However, Ranza had no success in aerial warfare until he transitioned to Nieuports and joined 77a Squadriglia on 22 June 1916. Five days later, flying a Nieuport 11, he downed a Hansa-Brandenburg C.I. On 14 September 1916, he shot down a seaplane and received another Bronze award. By 25 November, he had four confirmed wins and one unconfirmed. He made another unconfirmed claim on 4 April 1917.

Fulco Ruffo di Calabria was removed from command of 91a Squadriglia because of combat fatigue; Ranza was appointed to succeed him in command, on 1 May 1917, while still flying with 77a Squadriglia through June. Ranza scored again on 23 June 1917, and would continue to score through the end of the war, with his last claims being two unconfirmed victories on 29 October 1918. He would be awarded two more Silver Medals for Military Valor. Ranza ended World War I having flown 465 combat sorties and had posted 20 aerial victory claims. In the process, he was promoted to captain. During the war, he had won three Silver awards of the Medal for Military Valor, the Serbian Order of the Star of Karađorđe, four war crosses (two Italian, one French, one Belgian), and the Military Order of Savoy.

===Post World War I===

The Bongiovanni military intelligence commission verified 17 of Ranza's victory claims in their report of 1 February 1919.
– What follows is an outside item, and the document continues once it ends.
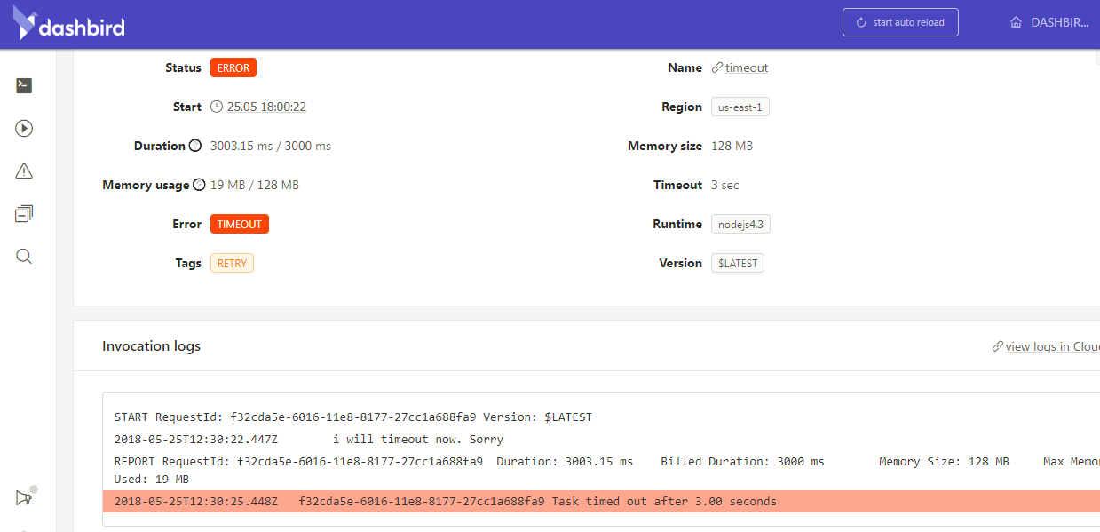
Task: Click the Dashbird logo in the header
Action: point(69,23)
Ranza remained in the Italian Air Force postwar. In February 1924, he took command of the 13th Group. On 15 April 1927, he stepped up to command of 2nd Wing. He rose to command of Italian air assets in Tripolitania, in 1928, then returned to Italy as Chief of Staff for 1st Zone Air Place. From January to September 1935, he returned to Italian East Africa being promoted in March to Brigadier General. In May 1939, he moved to become Air Officer Commanding in Albania. The following year, he was appointed AOC Southern Italy. Ranza retired on 29 January 1945. He died in Bologna, Italy on 25 April 1973.